You'll need gcc, and either bison or yacc.

Unpack and build, e.g. for version 1.6 (as of September 2009, version 2.0 is beta but looks good):

gunzip -c Omni-1.6.tar.gz | tar xpf -
cd Omni-1.6
configure 
make
make install

I would suggest that you add the flag --without-jvm in your configure command.

This will install in /usr/local. To install in some other directory, say /x/y/z, change the configure command above to

configure --prefix=/x/y/z --enable-gcc

If configure finds that you lack yacc, use a substitute, e.g. byacc. If you later find problems, rebuild without --enable-gcc.

How to compile Omni OpenMP programs:

To compile a C program x.c, type

omcc -g x.c

The -t option to omcc is very useful. It outputs a file tmp.c which shows the result of applying the various OpenMP macros to the user's source file x.c. By correlating the latter file with tmp.c, one can see exactly how the OpenMP constructs are being implemented. This can be helpful in performance issues, and for debugging.

How to run OpenMP programs:

To set the number of threads, say to 4, type (e.g. for the C shell)

setenv OMPC_NUM_PROCS 4

Then just run the executable produced from your compilation step.

How to debug Omni (and other) OpenMP programs:

The information here focuses on use of the GDB debugger (or DDD as a GUI front end to GDB). Note that there are other options, such as commercial products like TotalView.

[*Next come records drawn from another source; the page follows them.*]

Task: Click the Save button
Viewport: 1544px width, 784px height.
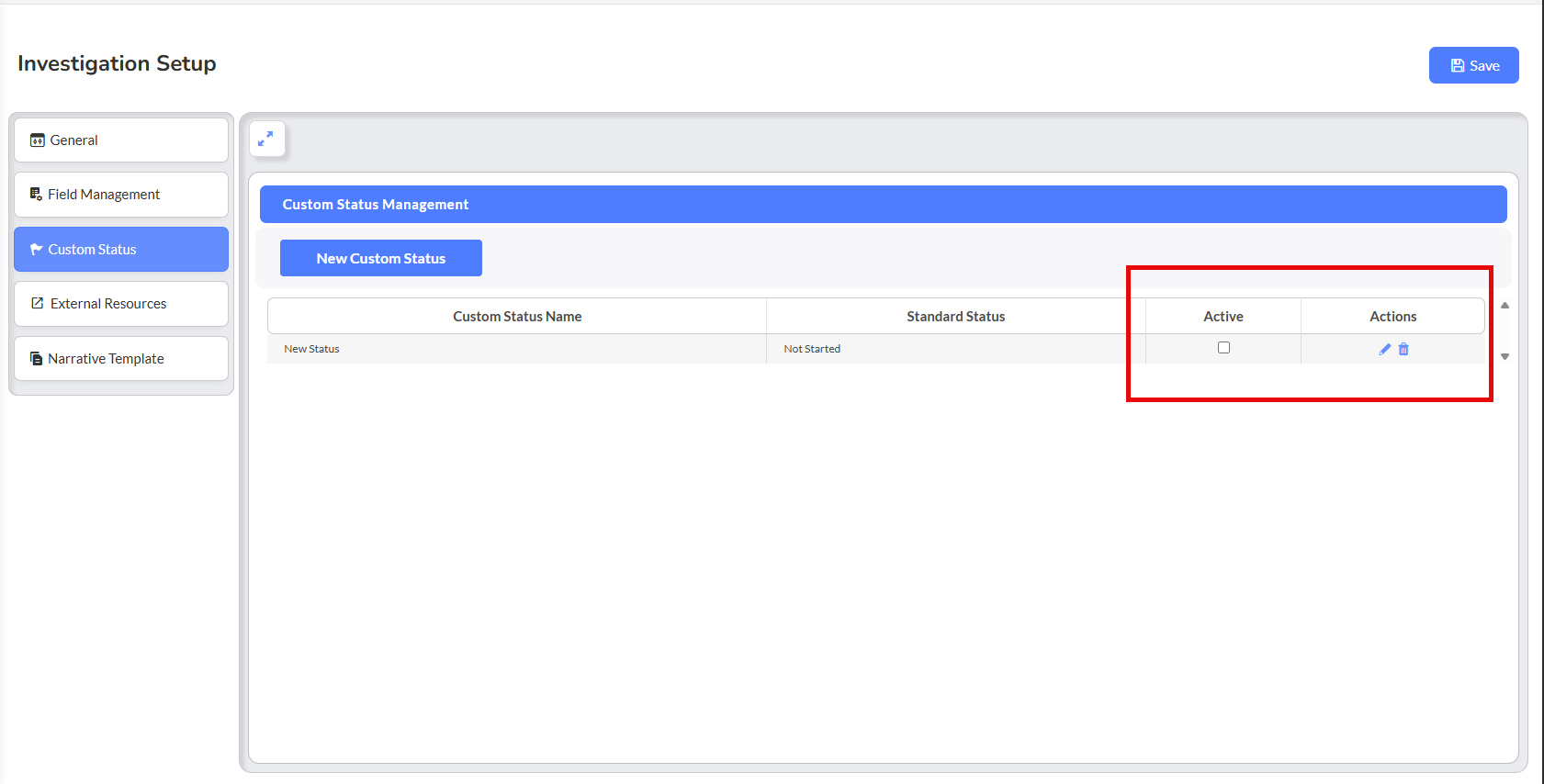Action: (1473, 65)
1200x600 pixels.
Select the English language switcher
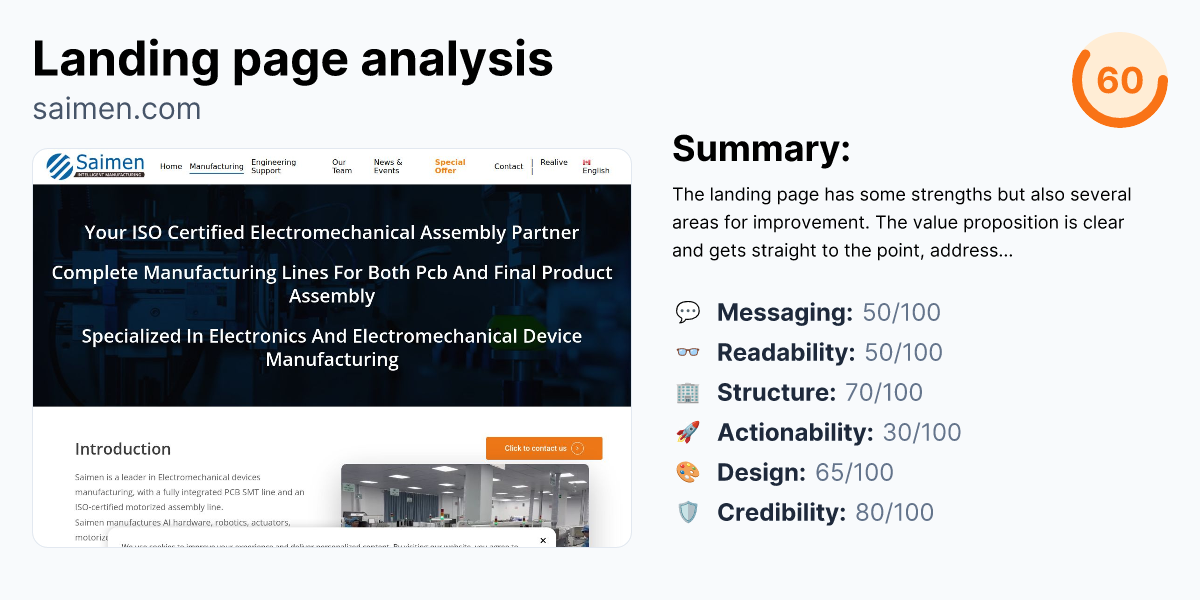[x=595, y=171]
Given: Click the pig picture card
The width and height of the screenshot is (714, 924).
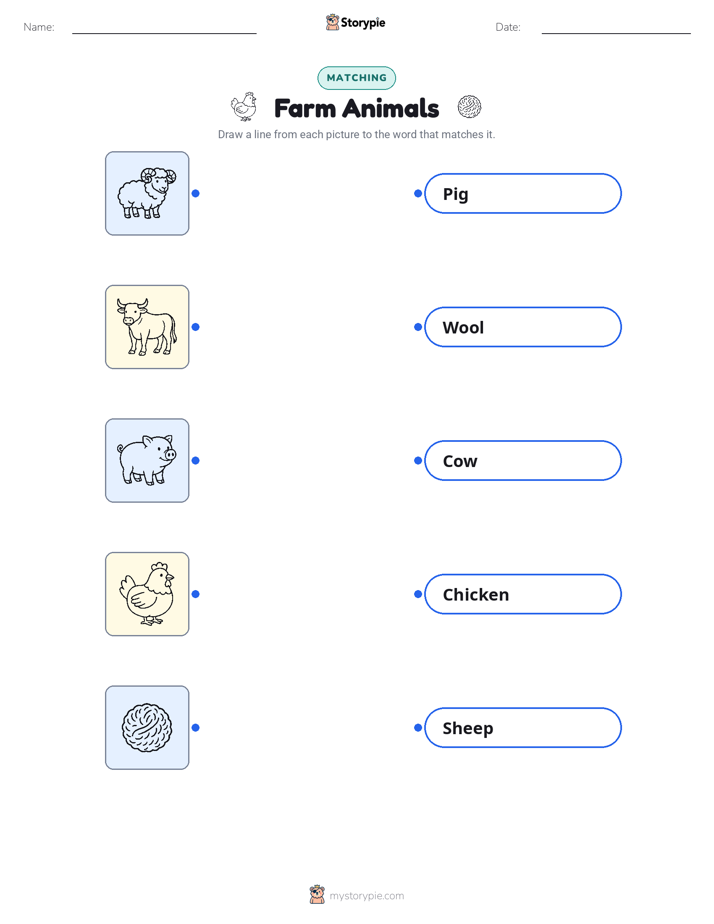Looking at the screenshot, I should (x=147, y=460).
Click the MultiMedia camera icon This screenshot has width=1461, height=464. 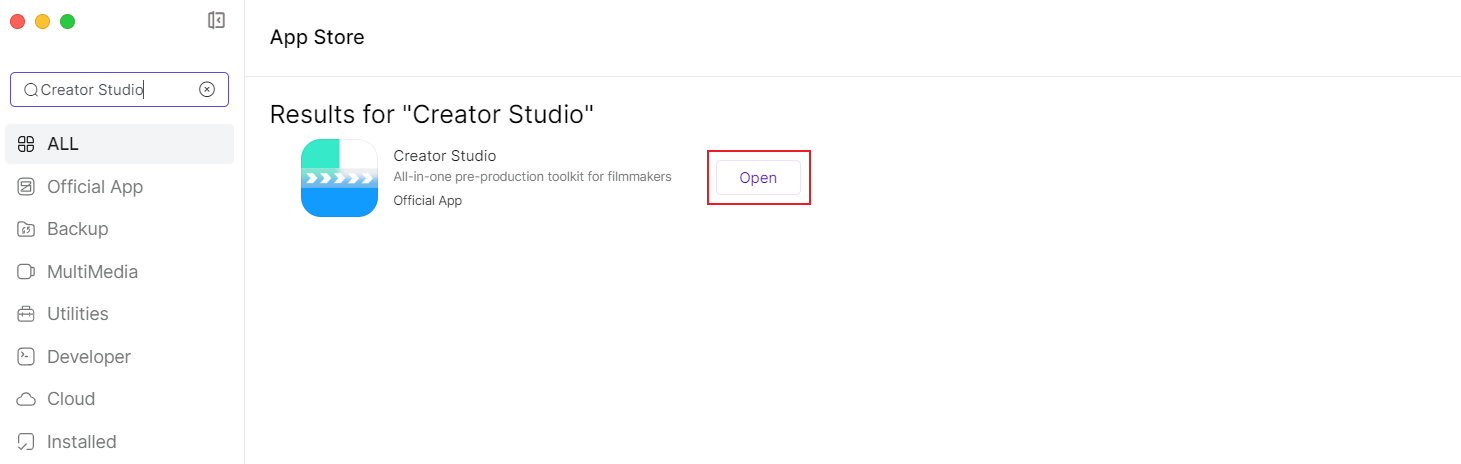(x=27, y=272)
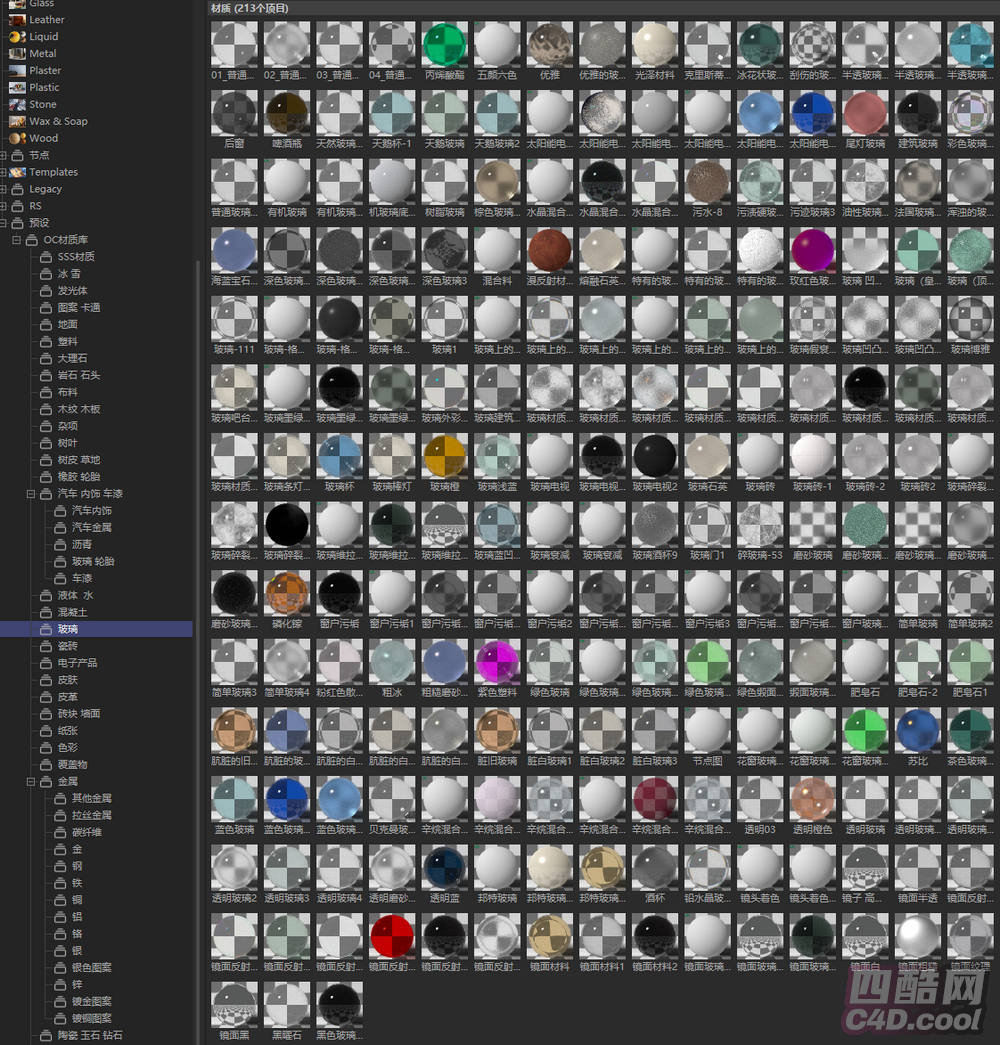
Task: Select the 黑曜石 material thumbnail
Action: click(x=287, y=1004)
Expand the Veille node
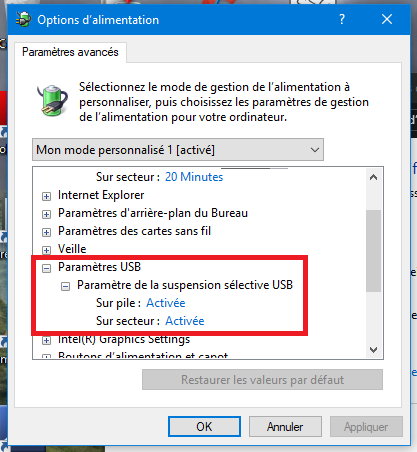 (x=46, y=250)
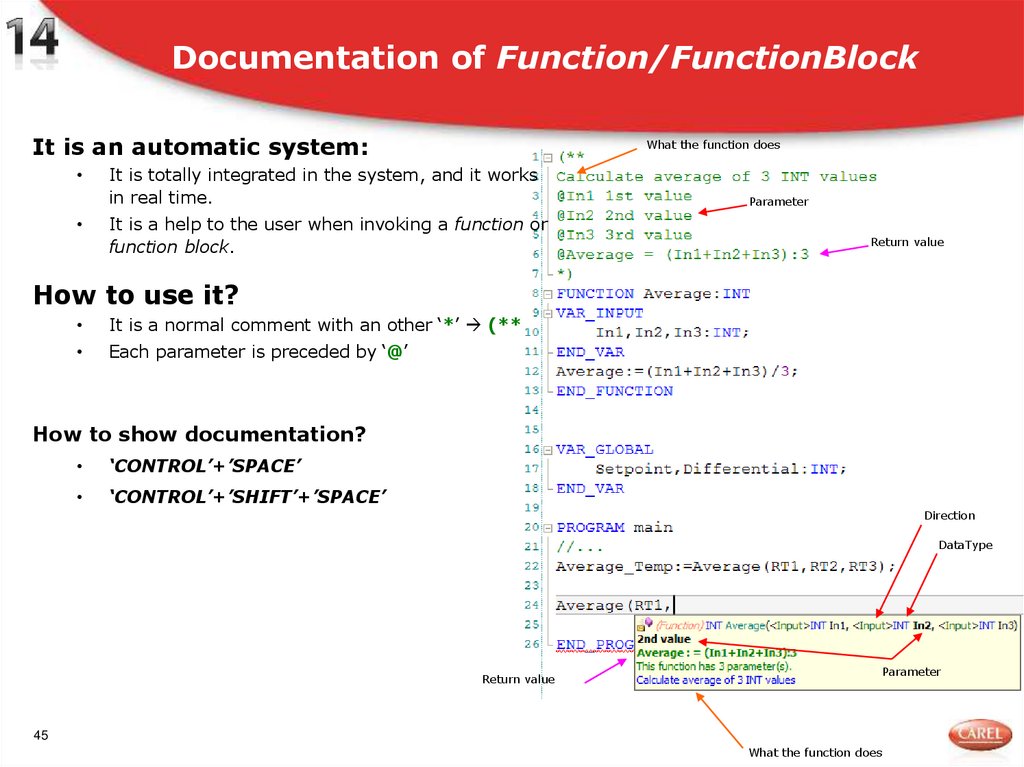
Task: Click the small yellow box icon in the tooltip
Action: tap(640, 626)
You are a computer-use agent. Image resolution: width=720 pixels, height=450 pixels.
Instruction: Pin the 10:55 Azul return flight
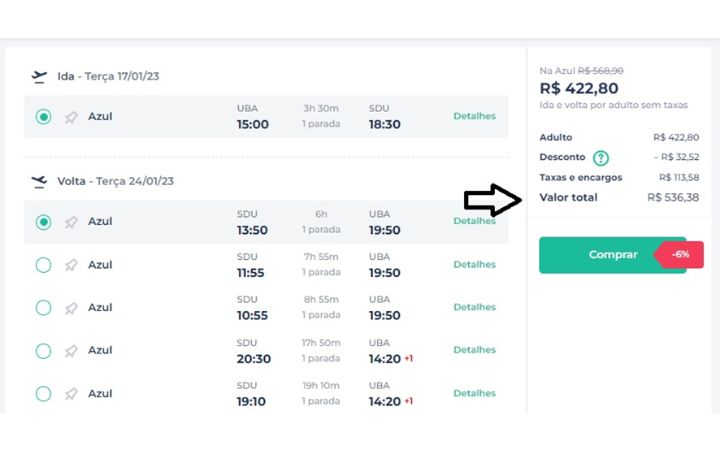pos(71,308)
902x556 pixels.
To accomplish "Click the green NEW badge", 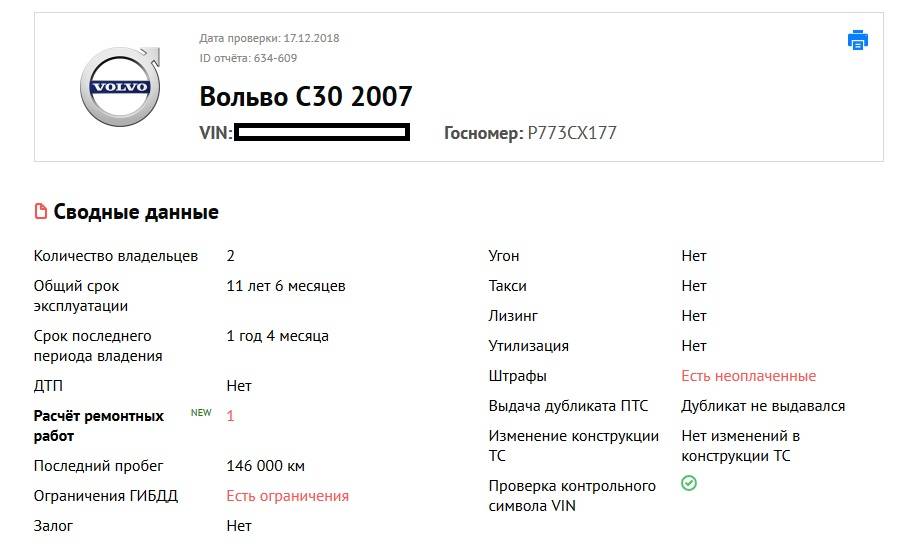I will [201, 412].
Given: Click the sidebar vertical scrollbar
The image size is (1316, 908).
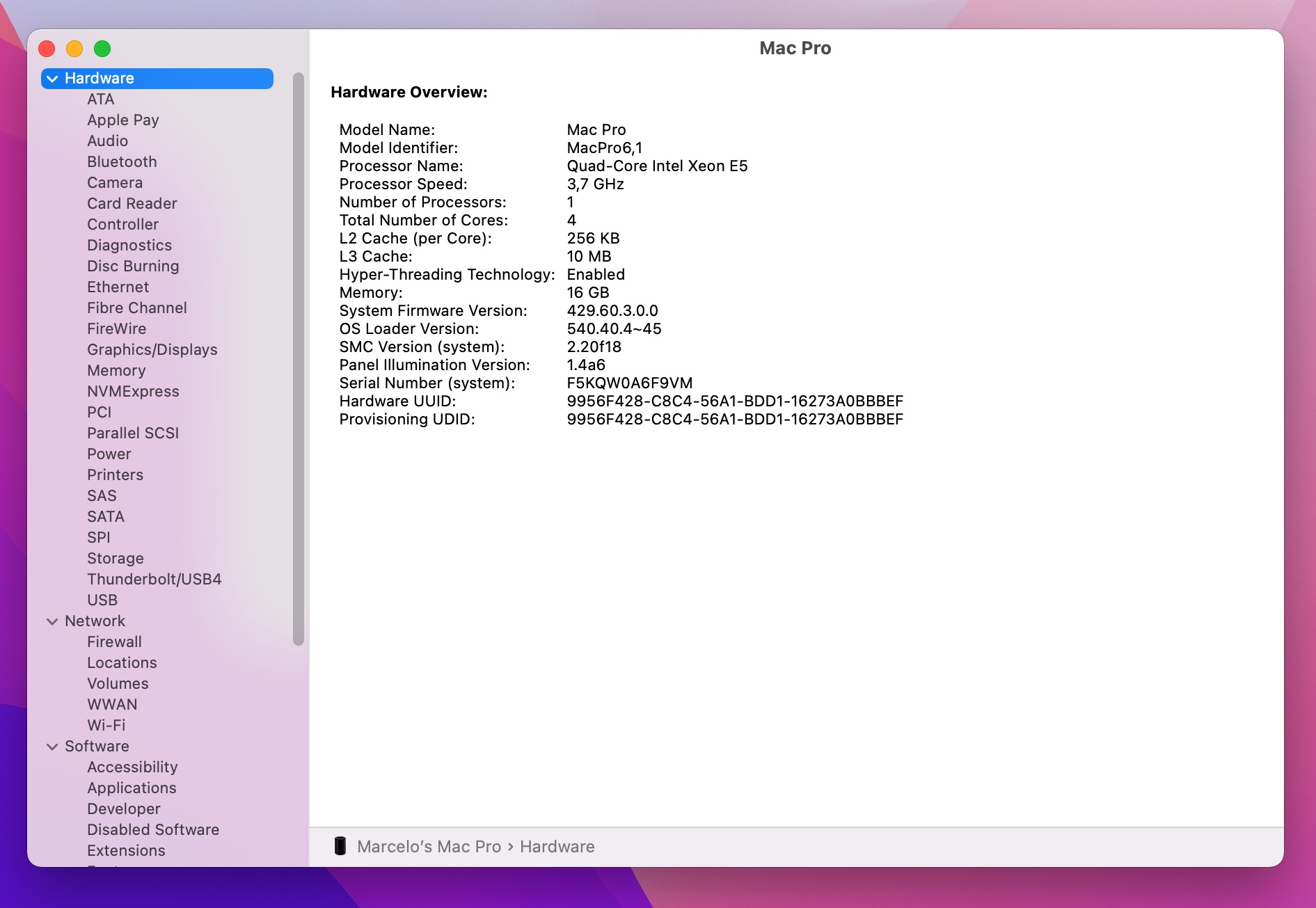Looking at the screenshot, I should pos(299,358).
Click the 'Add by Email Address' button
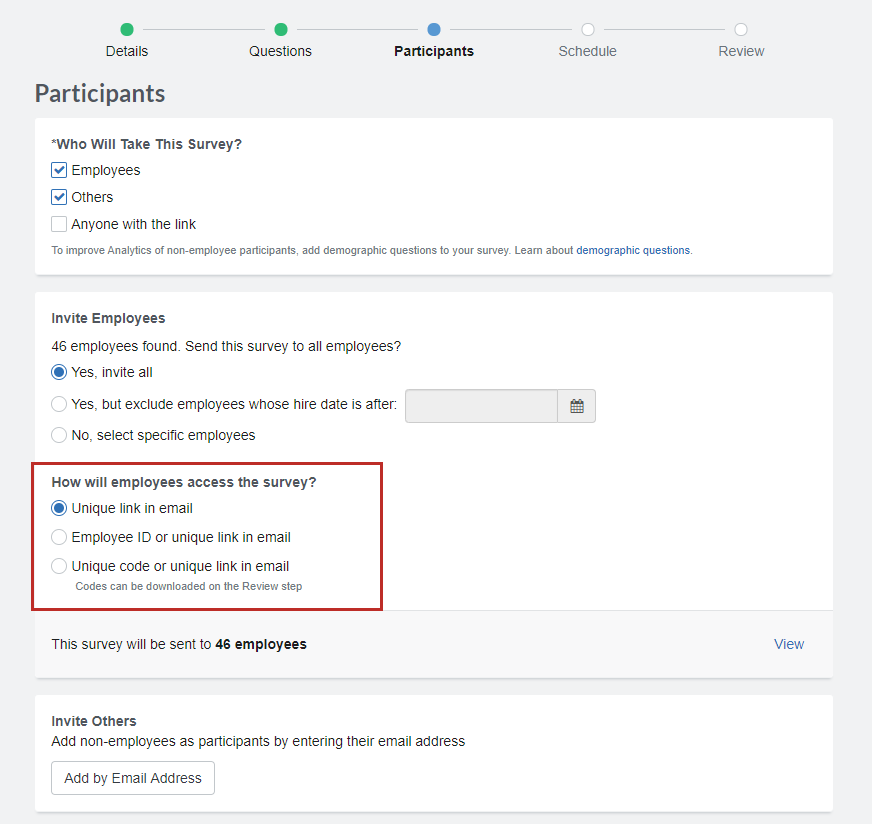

The implications of preprocessing:

Using a symbolic debugger on code which uses macros is often difficult. Since the executable file is generated not from the user's original source file but rather from output of the preprocessor's work on that file, it is difficult to maintain connections to the original source. This is why, for instance, some debuggers do not support C++'s STL.

In this light, note that the compiler renames your function main() to _ompc_main(). Your other variable names should be the same as before.

Along these same lines, note that GDB's focus at startup, i.e. the point of reference for commands, will be the file which is the result of the preprocessing, not your source file. To specify a line in the latter, you must specify its name, e.g.

b myfile.c:35

to set a breakpoint at line 35 of myfile.c. Once you reach a line in that file, the focus is there, so you no longer need to specify the file name.

Make sure to make calls to omp_get_num_threads() and omp_get_thread_num() , whether you need them or not. The presence of these calls seems to help, somehow.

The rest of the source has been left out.